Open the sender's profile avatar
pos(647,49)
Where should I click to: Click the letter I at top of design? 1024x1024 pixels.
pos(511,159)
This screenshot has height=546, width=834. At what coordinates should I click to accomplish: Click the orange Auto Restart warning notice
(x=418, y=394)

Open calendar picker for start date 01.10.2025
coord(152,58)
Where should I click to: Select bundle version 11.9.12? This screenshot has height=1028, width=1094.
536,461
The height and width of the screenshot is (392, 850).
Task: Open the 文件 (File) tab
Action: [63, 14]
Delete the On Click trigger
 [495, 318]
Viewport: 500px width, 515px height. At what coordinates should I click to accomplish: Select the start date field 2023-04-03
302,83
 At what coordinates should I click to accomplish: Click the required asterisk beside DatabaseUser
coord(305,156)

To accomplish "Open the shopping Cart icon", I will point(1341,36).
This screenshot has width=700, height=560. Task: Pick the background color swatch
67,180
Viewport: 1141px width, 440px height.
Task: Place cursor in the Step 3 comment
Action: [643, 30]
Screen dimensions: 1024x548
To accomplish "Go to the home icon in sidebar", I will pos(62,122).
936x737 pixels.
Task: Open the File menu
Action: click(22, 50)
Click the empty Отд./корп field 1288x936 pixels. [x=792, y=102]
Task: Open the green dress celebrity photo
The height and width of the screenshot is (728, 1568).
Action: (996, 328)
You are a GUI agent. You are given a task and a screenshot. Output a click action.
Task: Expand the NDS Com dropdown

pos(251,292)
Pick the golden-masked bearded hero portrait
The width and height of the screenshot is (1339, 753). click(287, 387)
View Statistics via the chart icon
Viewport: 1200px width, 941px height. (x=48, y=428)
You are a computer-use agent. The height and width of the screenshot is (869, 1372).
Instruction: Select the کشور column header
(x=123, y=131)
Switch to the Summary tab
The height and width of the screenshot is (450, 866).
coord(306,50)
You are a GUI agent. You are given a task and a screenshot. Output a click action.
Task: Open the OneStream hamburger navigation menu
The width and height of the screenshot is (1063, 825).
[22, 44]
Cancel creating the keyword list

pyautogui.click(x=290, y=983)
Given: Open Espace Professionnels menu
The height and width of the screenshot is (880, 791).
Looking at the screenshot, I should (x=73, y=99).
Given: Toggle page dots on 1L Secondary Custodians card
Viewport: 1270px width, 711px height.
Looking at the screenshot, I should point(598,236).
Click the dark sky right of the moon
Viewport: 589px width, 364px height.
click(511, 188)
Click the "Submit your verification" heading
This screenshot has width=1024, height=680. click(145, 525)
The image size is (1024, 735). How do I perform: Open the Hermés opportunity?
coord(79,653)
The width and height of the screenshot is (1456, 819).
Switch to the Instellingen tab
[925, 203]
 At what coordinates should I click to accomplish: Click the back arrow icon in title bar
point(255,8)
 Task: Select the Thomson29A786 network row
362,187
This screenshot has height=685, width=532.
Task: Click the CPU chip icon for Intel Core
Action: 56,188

··········

*Exercise aim:* Take the lines from the top of the data through the one that contains "Task: Open the green dress celebrity photo" and copy them exactly, leaving out every line after it.

*Your solution:*
Open the sender's profile avatar
pos(647,49)
Where should I click to: Click the letter I at top of design? 1024x1024 pixels.
pos(511,159)
This screenshot has height=546, width=834. At what coordinates should I click to accomplish: Click the orange Auto Restart warning notice
(x=418, y=394)

Open calendar picker for start date 01.10.2025
coord(152,58)
Where should I click to: Select bundle version 11.9.12? This screenshot has height=1028, width=1094.
536,461
The height and width of the screenshot is (392, 850).
Task: Open the 文件 (File) tab
Action: [63, 14]
Delete the On Click trigger
 [495, 318]
Viewport: 500px width, 515px height. At what coordinates should I click to accomplish: Select the start date field 2023-04-03
302,83
 At what coordinates should I click to accomplish: Click the required asterisk beside DatabaseUser
coord(305,156)

To accomplish "Open the shopping Cart icon", I will point(1341,36).
This screenshot has width=700, height=560. Task: Pick the background color swatch
67,180
Viewport: 1141px width, 440px height.
Task: Place cursor in the Step 3 comment
Action: [643, 30]
Screen dimensions: 1024x548
To accomplish "Go to the home icon in sidebar", I will pos(62,122).
936x737 pixels.
Task: Open the File menu
Action: click(22, 50)
Click the empty Отд./корп field 1288x936 pixels. [x=792, y=102]
Task: Open the green dress celebrity photo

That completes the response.